Currently listening:
King of Pop-UK Edition
Release date: 2008-09-30
Monday, March 03, 2008 

Current mood:  accomplished

Saturday was such a fun day, something I wish we could have done in Dublin but it just wouldnt have worked as well. Maybe thats why I love going to fan meetups cos no matter how hard we tried in Ireland, Irish fans just dont get the whole fan thing, even now, the majority of Irish fans dont even like going to Michaels hotel!! I never really connected to Irish fans like I do with fans from the UK and Europe, so now that Im in London, anytime there is a fan meet I try to be there.

On saturday I meet up with fans from www.mijac.co.uk who had organised the meet up. The plan for the day was to have fun and for us to be a street team to help with the promo of THRILLER 25.

Street Teams are groups of fans who work with record companies to help with the promotion of music. Almost every artist has a street team and now we were starting one for Michael.

There was only 6 of us but that didnt matter, as we all knew each other and even if we didnt do anything it was soo nice to meet up and have fun.
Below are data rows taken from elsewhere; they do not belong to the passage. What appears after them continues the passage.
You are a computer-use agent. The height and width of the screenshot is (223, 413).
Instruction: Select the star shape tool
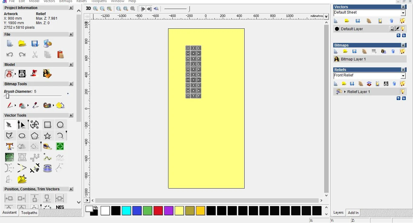[x=47, y=136]
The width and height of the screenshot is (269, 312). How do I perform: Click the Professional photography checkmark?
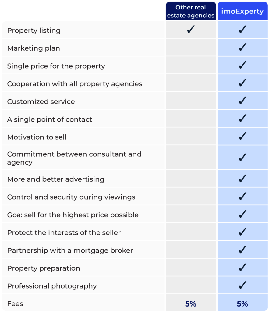(x=242, y=285)
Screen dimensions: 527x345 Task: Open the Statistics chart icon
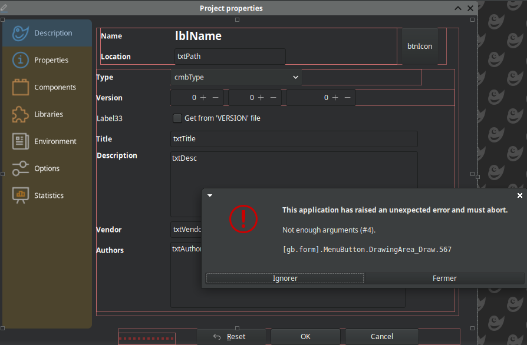tap(21, 195)
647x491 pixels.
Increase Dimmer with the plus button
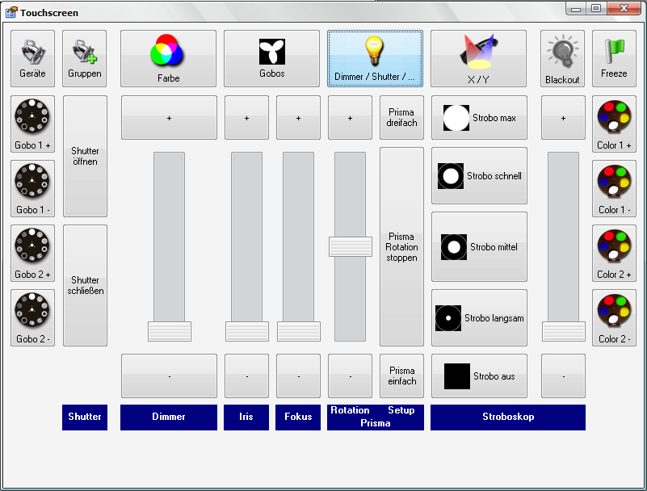point(169,118)
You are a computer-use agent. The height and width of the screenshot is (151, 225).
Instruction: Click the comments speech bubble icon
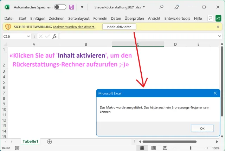(210, 18)
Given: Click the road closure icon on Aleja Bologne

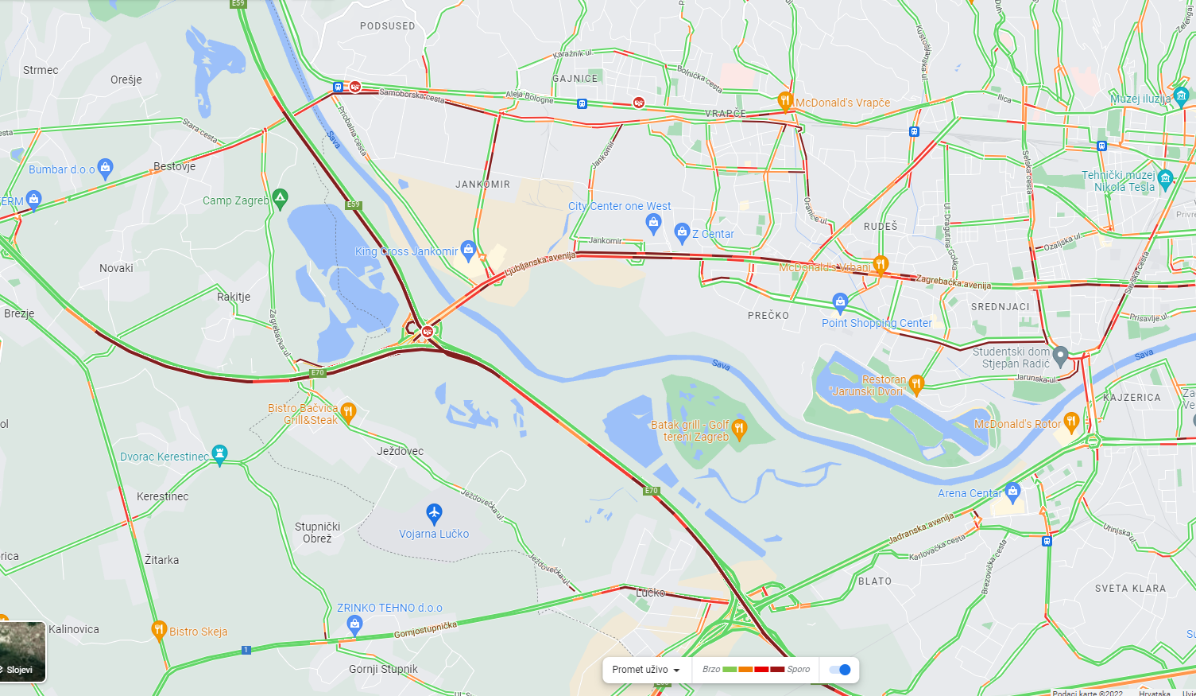Looking at the screenshot, I should click(x=638, y=103).
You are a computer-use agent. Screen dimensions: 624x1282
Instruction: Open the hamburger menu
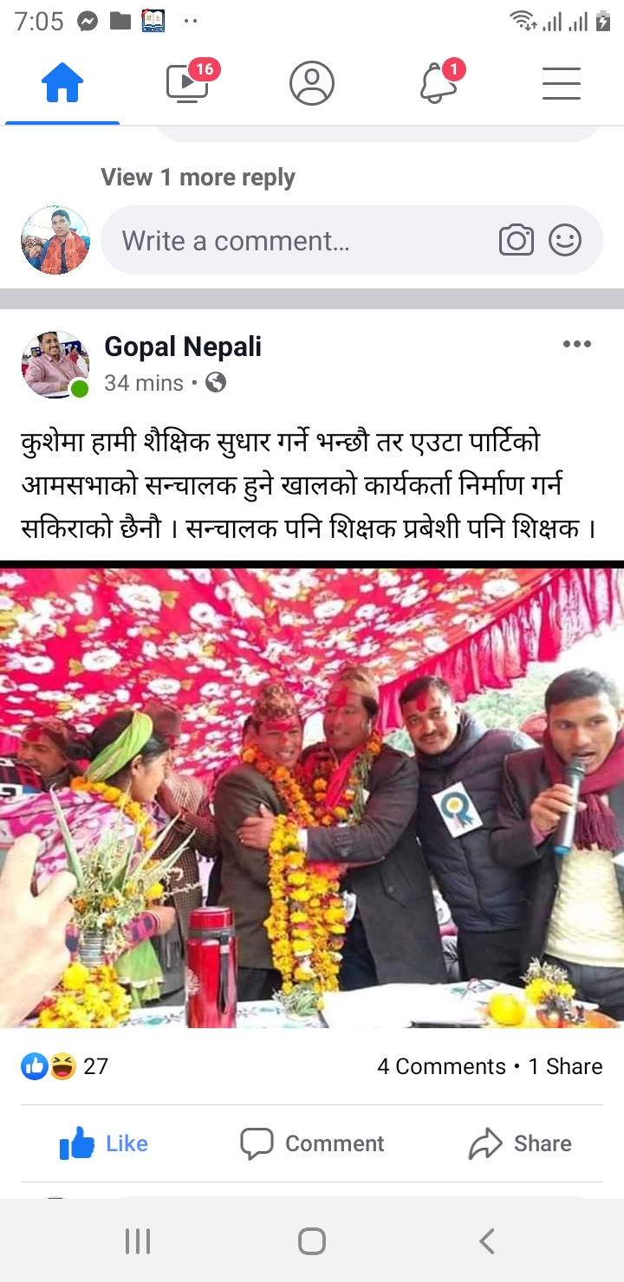562,83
The first part of the day was to head to the park and learn the dance from Thriller. Luckely that wasnt as hard as it seemed as as N, J and P already knew it and me, K and M knew bits of it. We spent a really fun filled few hours putting it all together and alot of people stopped to see what we were up to. We went to a few locations in the park, all the time gaining confidence as each time we performed the routine we were more and more in time with the music and each other.

At one location in the park we gained another "dancer". Two people were in the park doing a uni project about happynes. The guy was dressed as a white rabbit and the girl was filming his adventures in the park. We taught him a few moves and he joined in with us. It was sooo funny and alot of people stopped to see what was going on.

After each performance of the routine we would go over and talk to the people who had stopped and tell them why we were doing the Thriller dance in random places. P had made tshirts for us and flyers to hand out and over all we had a great time in the park.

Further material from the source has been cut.